Task:
When the line containing "Task: Maximize the" is found in the data below, copy it and each line after it through the line containing "This screenshot has width=644, height=257.", exactly and with no others.

START Data under study

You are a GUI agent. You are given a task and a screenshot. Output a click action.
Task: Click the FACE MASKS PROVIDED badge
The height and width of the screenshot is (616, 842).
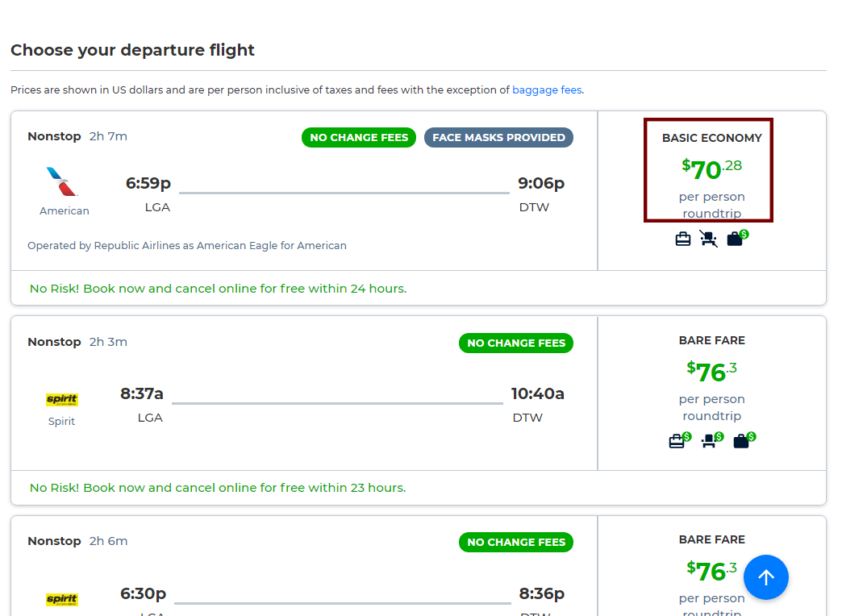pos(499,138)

END Data under study
START Data under study

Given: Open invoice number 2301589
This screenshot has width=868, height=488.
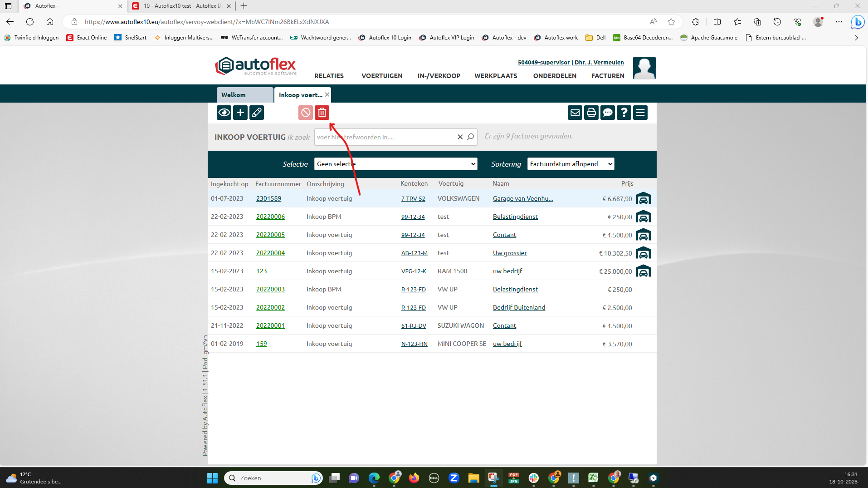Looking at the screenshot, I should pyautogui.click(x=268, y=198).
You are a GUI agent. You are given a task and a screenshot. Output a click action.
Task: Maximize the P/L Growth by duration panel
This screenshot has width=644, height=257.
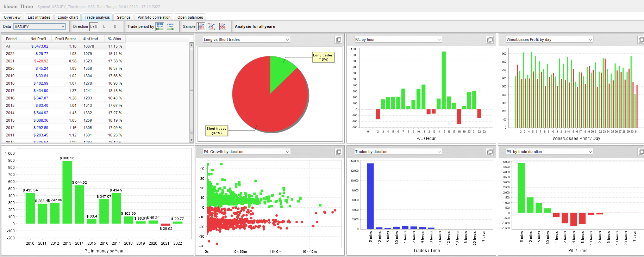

END Data under study

Completed task:
Task: Maximize the P/L Growth by duration panel
This screenshot has width=644, height=257.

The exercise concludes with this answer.